DOCUMENT PASSAGE

I then moved to the back-end, working for a time in a full-stack manner, and then spear-heading the company-wide effort to move to the cloud and Kubernetes, thus I morphed into a DevOps person, migrating without any downtimes numerous applications. Without the customers even noticing! I also trained and helped other teams to adopt Kubernetes and the cloud, conducted very many interviews that resulted in hiring a number of very fine folks that I still hold dear to my heart to this day.

I then again spear-headed a new transformation: Adopting the JVM, seen as more fitting to 'micro'-services than C++, more specifically Kotlin.

One Kotlin application I worked on was an internal (soft) real-time ledger application for accounting and compliance purposes using the Cassandra database and then Postgres.

After deploying several production Kotlin services, I moved to the payment platform team where I led a brand new transformation (again!): Moving from batch services running at night (and usually being troubleshooted during the day), to a real time event based architecture using Kafka (and then later Kinesis).

My work focused on writing from scratch the main producer of these events in Go: a bridge from a traditional RDBMS, to Kafka; as well as educating consumers on this new way of writing software. Challenges were plentiful: Events had to be first manually added to the existing C++ payment software, tracking down each location that mutated data and storing the right event in the database, without breaking the crucial payment flows. Then, our bridge would poll multiple such databases in multiple datacenters, (the databases being of course different RDBMS, versions, and OSes!), exporting (i.e. producing) in a live fashion these events to Kafka, 24/7/365.

Items listed in a dataset:
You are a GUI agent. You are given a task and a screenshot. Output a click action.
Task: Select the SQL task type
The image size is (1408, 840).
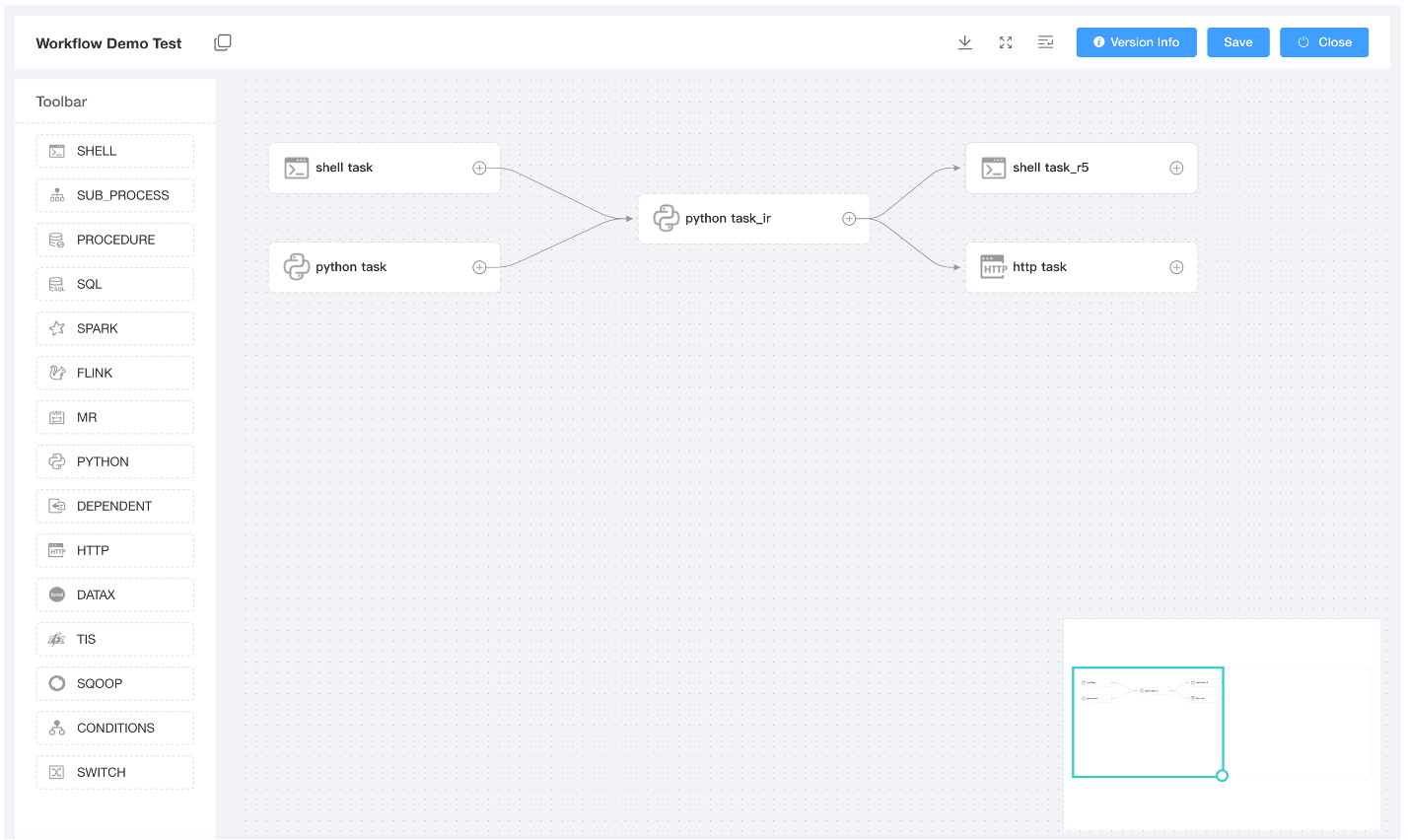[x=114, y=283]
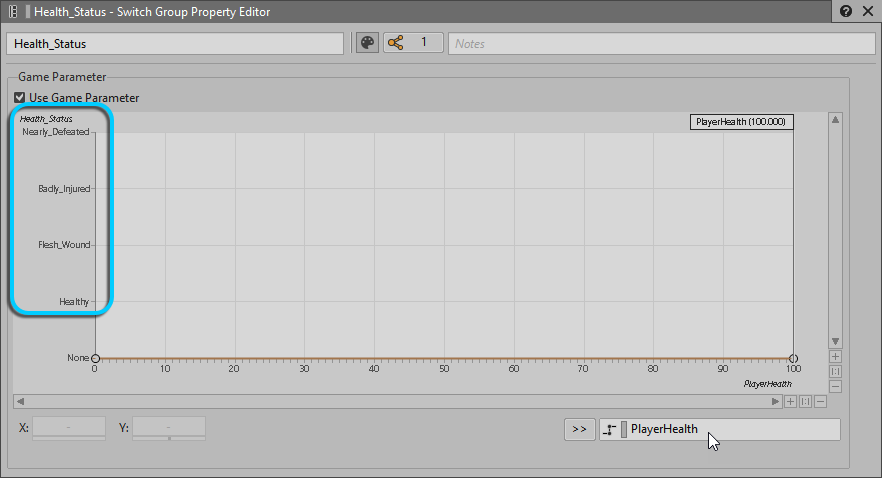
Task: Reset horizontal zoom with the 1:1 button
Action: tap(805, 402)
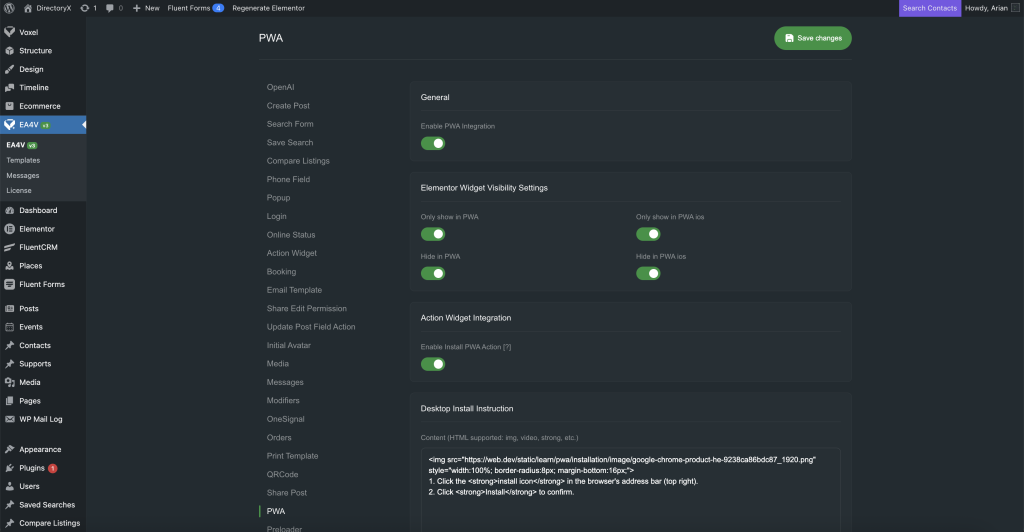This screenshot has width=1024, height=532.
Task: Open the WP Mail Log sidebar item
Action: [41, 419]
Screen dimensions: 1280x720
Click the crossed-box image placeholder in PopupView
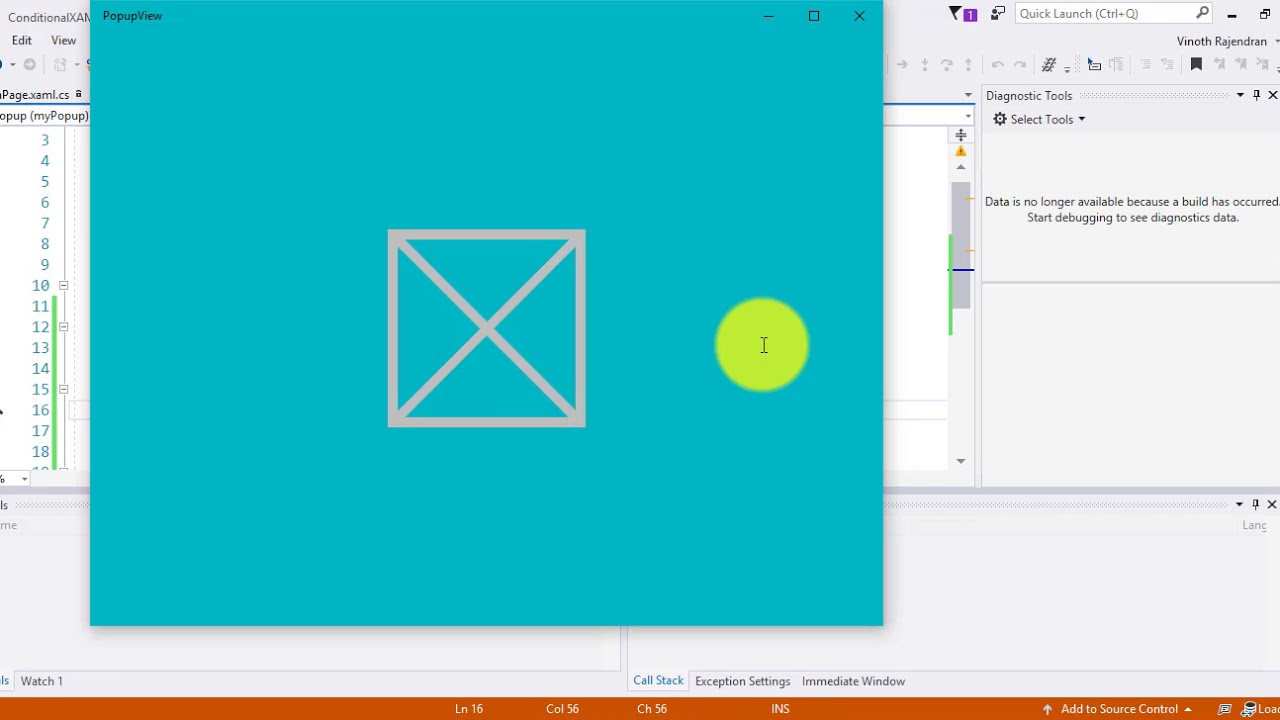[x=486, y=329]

WHAT NEEDS TO BE DONE
Reproduce the career passage above word for word, from its first sentence through its last.

SOLUTION FOR THIS EXERCISE
I then moved to the back-end, working for a time in a full-stack manner, and then spear-heading the company-wide effort to move to the cloud and Kubernetes, thus I morphed into a DevOps person, migrating without any downtimes numerous applications. Without the customers even noticing! I also trained and helped other teams to adopt Kubernetes and the cloud, conducted very many interviews that resulted in hiring a number of very fine folks that I still hold dear to my heart to this day.

I then again spear-headed a new transformation: Adopting the JVM, seen as more fitting to 'micro'-services than C++, more specifically Kotlin.

One Kotlin application I worked on was an internal (soft) real-time ledger application for accounting and compliance purposes using the Cassandra database and then Postgres.

After deploying several production Kotlin services, I moved to the payment platform team where I led a brand new transformation (again!): Moving from batch services running at night (and usually being troubleshooted during the day), to a real time event based architecture using Kafka (and then later Kinesis).

My work focused on writing from scratch the main producer of these events in Go: a bridge from a traditional RDBMS, to Kafka; as well as educating consumers on this new way of writing software. Challenges were plentiful: Events had to be first manually added to the existing C++ payment software, tracking down each location that mutated data and storing the right event in the database, without breaking the crucial payment flows. Then, our bridge would poll multiple such databases in multiple datacenters, (the databases being of course different RDBMS, versions, and OSes!), exporting (i.e. producing) in a live fashion these events to Kafka, 24/7/365.